TASK:
Switch "Describe" to "Identify" in everything from the line containing "Image resolution: width=1920" down to the end of the material, and return only those lines with nothing else altered.

RECORD EXTRACTS:
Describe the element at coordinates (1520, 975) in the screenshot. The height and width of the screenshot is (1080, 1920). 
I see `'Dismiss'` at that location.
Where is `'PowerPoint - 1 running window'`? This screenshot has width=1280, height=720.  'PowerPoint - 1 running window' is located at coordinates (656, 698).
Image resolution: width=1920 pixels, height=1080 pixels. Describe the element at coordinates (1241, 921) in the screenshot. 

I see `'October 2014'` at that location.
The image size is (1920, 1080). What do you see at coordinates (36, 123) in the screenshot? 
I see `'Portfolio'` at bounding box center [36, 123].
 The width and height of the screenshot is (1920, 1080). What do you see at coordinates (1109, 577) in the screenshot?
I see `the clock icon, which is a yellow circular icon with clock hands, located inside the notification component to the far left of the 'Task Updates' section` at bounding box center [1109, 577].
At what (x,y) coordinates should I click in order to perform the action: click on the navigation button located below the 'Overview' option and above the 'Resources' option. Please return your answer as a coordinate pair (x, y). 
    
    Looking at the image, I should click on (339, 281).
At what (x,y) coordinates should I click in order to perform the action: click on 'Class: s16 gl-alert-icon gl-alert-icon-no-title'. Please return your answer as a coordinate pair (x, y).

COMPLETED EXERCISE:
Image resolution: width=1920 pixels, height=1080 pixels. Identify the element at coordinates (1241, 921) in the screenshot. 

I see `'October 2014'` at that location.
The image size is (1920, 1080). What do you see at coordinates (36, 123) in the screenshot? 
I see `'Portfolio'` at bounding box center [36, 123].
 The width and height of the screenshot is (1920, 1080). What do you see at coordinates (1109, 577) in the screenshot?
I see `the clock icon, which is a yellow circular icon with clock hands, located inside the notification component to the far left of the 'Task Updates' section` at bounding box center [1109, 577].
At what (x,y) coordinates should I click in order to perform the action: click on the navigation button located below the 'Overview' option and above the 'Resources' option. Please return your answer as a coordinate pair (x, y). 
    
    Looking at the image, I should click on (339, 281).
At what (x,y) coordinates should I click in order to perform the action: click on 'Class: s16 gl-alert-icon gl-alert-icon-no-title'. Please return your answer as a coordinate pair (x, y).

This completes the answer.